WHAT YOU WILL DO -
From the entries below, copy every line that has the word "dropdown".

DATA LISTING -
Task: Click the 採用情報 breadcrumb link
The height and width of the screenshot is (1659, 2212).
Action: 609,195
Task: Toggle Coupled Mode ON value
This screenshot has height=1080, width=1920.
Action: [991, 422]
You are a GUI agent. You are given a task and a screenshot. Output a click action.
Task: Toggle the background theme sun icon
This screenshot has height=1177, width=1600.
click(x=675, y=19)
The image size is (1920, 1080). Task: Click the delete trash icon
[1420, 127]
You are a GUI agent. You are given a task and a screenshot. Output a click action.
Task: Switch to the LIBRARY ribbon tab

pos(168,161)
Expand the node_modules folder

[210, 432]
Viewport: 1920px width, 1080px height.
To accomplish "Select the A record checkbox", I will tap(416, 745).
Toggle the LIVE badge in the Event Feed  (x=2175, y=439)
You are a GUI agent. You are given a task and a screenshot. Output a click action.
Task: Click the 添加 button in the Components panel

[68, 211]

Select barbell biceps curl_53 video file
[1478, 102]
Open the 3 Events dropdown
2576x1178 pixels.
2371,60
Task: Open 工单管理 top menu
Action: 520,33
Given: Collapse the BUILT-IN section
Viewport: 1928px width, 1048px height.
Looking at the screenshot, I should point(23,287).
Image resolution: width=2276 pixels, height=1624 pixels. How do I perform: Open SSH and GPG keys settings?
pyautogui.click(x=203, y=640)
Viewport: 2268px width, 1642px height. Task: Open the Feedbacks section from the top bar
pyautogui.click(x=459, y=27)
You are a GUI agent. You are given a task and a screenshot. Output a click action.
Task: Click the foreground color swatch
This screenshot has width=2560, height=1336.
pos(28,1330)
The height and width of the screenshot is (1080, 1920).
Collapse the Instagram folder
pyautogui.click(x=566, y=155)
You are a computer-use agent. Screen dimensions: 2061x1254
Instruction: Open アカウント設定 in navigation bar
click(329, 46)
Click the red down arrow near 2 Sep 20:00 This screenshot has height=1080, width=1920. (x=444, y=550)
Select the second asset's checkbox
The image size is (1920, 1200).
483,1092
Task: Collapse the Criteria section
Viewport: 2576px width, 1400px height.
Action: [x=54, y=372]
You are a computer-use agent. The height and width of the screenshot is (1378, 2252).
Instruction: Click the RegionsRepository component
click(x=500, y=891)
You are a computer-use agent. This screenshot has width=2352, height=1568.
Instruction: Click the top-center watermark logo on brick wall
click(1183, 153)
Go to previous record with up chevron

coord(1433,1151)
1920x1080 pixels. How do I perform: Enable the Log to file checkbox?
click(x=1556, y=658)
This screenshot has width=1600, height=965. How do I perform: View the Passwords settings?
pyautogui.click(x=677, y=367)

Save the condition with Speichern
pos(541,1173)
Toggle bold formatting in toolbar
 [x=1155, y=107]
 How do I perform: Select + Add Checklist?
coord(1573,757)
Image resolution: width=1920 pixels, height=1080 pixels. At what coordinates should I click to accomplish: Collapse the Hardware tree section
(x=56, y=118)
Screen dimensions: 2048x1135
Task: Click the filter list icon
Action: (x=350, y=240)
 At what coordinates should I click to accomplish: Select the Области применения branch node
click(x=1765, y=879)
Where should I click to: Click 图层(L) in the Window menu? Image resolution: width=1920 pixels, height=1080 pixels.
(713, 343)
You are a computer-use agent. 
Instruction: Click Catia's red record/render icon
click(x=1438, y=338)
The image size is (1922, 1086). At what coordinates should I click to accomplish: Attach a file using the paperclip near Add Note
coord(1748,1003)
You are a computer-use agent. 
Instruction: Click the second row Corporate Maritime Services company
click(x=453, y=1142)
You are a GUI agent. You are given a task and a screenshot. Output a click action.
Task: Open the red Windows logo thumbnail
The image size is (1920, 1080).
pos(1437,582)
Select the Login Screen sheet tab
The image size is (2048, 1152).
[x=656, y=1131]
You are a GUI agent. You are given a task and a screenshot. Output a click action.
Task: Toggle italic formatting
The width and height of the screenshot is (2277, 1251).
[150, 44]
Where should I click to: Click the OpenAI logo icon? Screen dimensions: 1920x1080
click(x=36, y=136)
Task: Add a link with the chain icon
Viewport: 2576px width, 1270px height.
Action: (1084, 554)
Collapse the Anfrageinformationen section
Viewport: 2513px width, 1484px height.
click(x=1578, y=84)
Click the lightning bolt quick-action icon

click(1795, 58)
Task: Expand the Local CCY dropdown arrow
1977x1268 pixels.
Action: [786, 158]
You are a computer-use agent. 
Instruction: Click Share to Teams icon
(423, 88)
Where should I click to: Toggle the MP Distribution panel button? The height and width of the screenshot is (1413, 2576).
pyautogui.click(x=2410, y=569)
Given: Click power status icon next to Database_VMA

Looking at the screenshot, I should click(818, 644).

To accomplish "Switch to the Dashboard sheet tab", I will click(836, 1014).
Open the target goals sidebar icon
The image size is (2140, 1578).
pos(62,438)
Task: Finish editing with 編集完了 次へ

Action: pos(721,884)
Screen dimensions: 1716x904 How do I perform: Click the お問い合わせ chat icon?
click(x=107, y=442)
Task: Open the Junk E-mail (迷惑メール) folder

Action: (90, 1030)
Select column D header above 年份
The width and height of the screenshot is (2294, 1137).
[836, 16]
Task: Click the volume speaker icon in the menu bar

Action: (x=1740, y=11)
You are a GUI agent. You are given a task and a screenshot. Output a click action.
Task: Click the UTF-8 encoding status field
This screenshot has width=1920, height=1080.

ANSWER BOX -
Open the 3 Events dropdown
Task: Expand the Local CCY dropdown arrow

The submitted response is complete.